The authors evaluate several large language models on academic literature search tasks using a standardized agent framework and DeepXiv search tool. Results show that performance remains low across models for both Deep Search and Wide Search, with top models achieving less than 6% accuracy and IoU. The the the table highlights that model performance varies significantly between THINK and NOTHINK modes, with some models performing better in one mode and others in the other, and that performance differences are not consistently tied to computational cost or reasoning depth. Top models achieve low accuracy and IoU scores, indicating significant challenges in academic literature search. Performance varies between THINK and NOTHINK modes, with no consistent advantage for either approach across models. There is no clear correlation between computational cost (time, turns, calls) and performance, as some models with lower resource usage outperform others with higher usage.
The authors analyze the impact of test-time scaling on agentic scientific search performance, using pass@k for Deep Search and best@k IoU for Wide Search. Results show that increasing the search budget improves performance in both tasks, but the gains are more substantial for Deep Search, indicating that its failures are primarily due to unstable decision paths. In contrast, Wide Search shows smaller improvements, suggesting a recall bottleneck where repeated runs tend to reproduce similar omissions rather than uncover new evidence. The trend lines indicate that the best-performing models achieve higher scores with larger budgets, with Deep Search showing a steeper improvement curve compared to Wide Search. Test-time scaling improves performance in both Deep and Wide Search, with more significant gains observed in Deep Search. The improvement in Deep Search suggests that failures are often due to unstable decision paths rather than a lack of evidence. Wide Search shows smaller gains with increased budget, indicating a recall bottleneck where repeated runs fail to uncover complementary evidence.

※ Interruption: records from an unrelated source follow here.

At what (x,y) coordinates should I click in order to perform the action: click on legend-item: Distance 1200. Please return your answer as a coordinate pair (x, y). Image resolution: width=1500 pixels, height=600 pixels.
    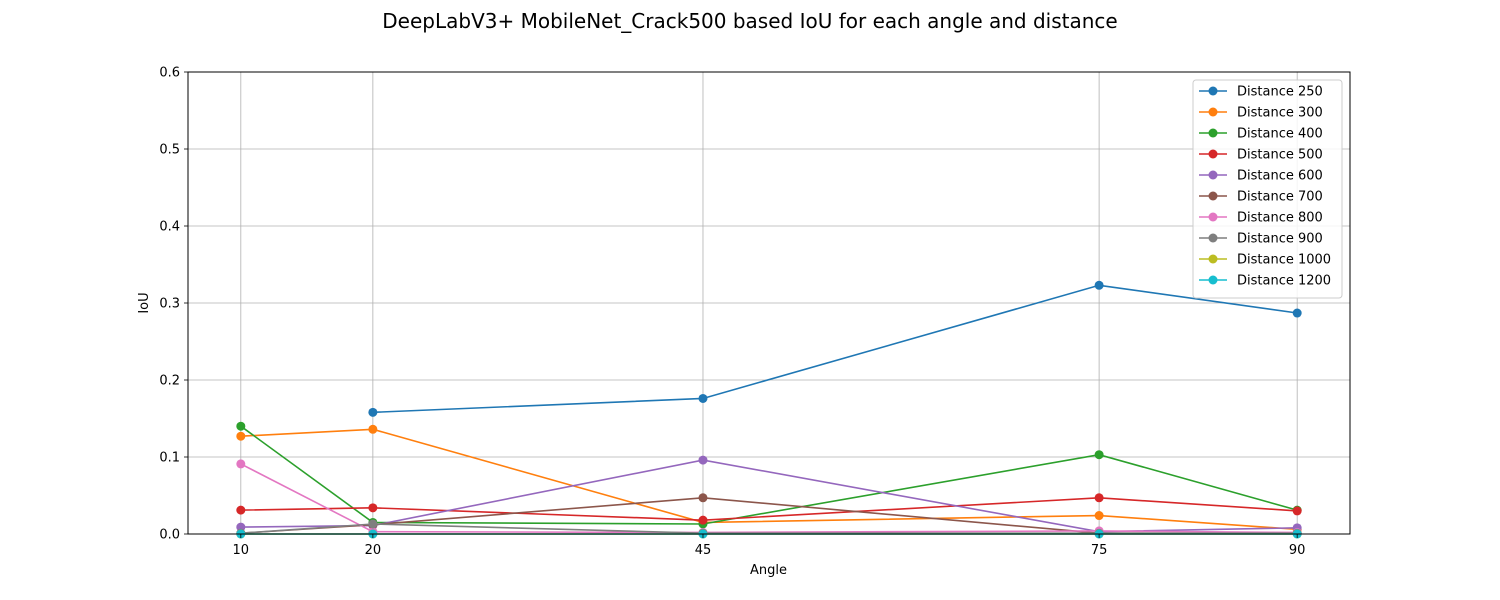
    Looking at the image, I should click on (1265, 282).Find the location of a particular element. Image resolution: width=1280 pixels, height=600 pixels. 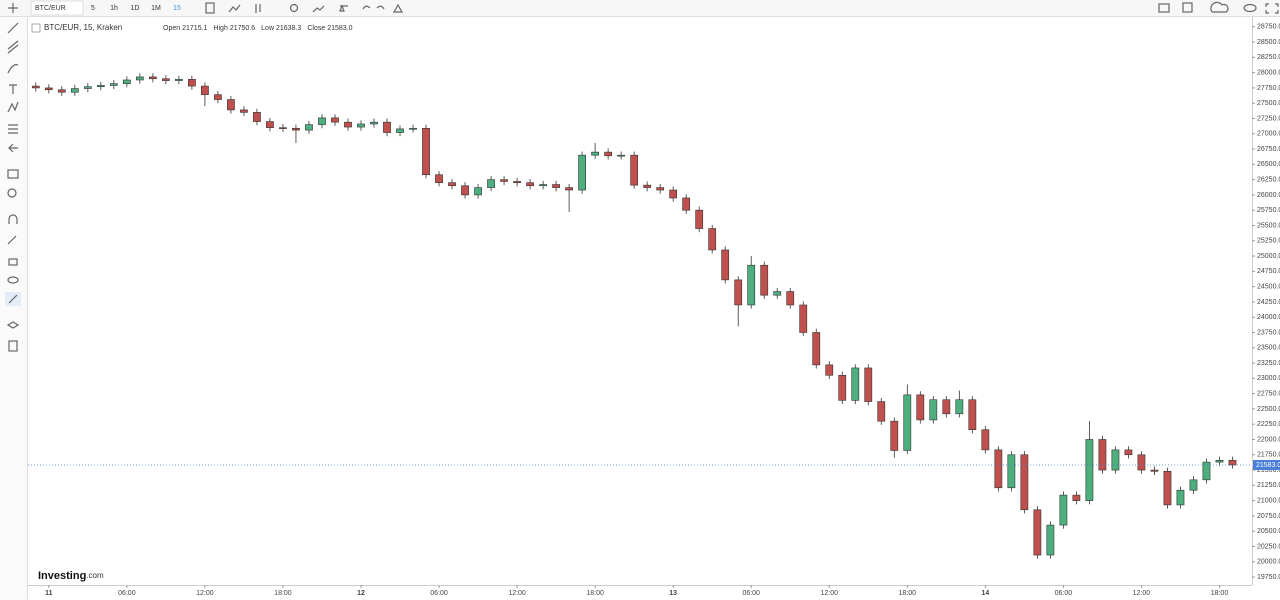

layers-tool is located at coordinates (13, 325). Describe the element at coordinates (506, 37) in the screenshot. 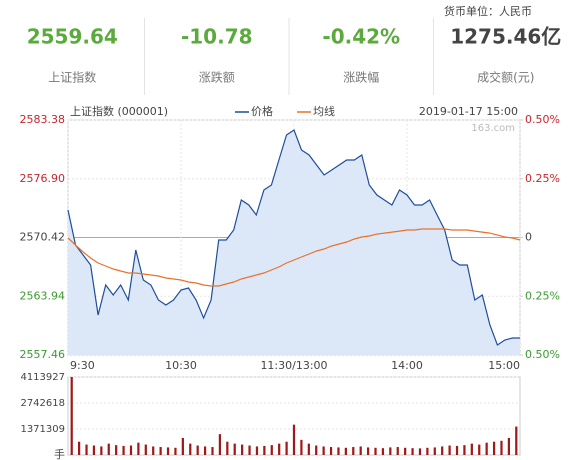

I see `stat-value: 1275.46亿` at that location.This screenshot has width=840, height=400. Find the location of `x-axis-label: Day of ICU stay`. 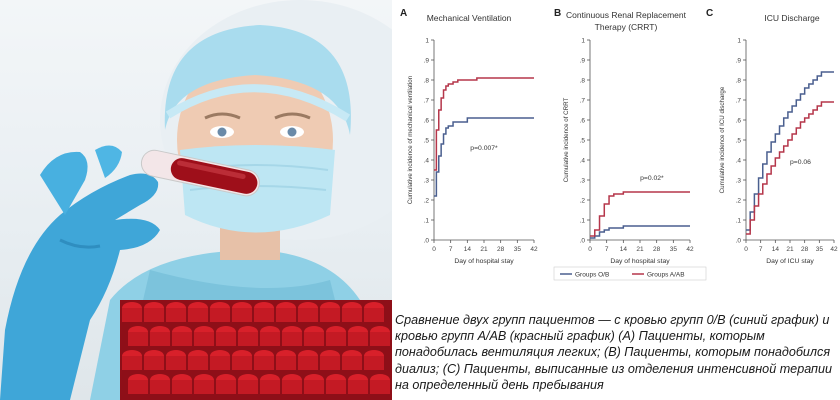

x-axis-label: Day of ICU stay is located at coordinates (790, 262).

The authors evaluate multiple language models on deep and wide scientific search tasks using a standardized agent framework and a curated arXiv corpus to assess retrieval precision and evidence completeness. Baseline evaluations validate that models struggle with constraint verification and hypothesis management, as extended reasoning and interaction turns rarely improve outcomes and frequently generate redundant behavior. Scaling and reasoning-mode experiments further validate that computational budget and explicit thinking strategies provide inconsistent advantages, with success heavily dependent on task-specific bottlenecks. Ultimately, the studies conclude that stable decision paths and systematic evidence integration drive performance, while deep search is hindered by unstable trajectories and wide search by persistent recall limitations.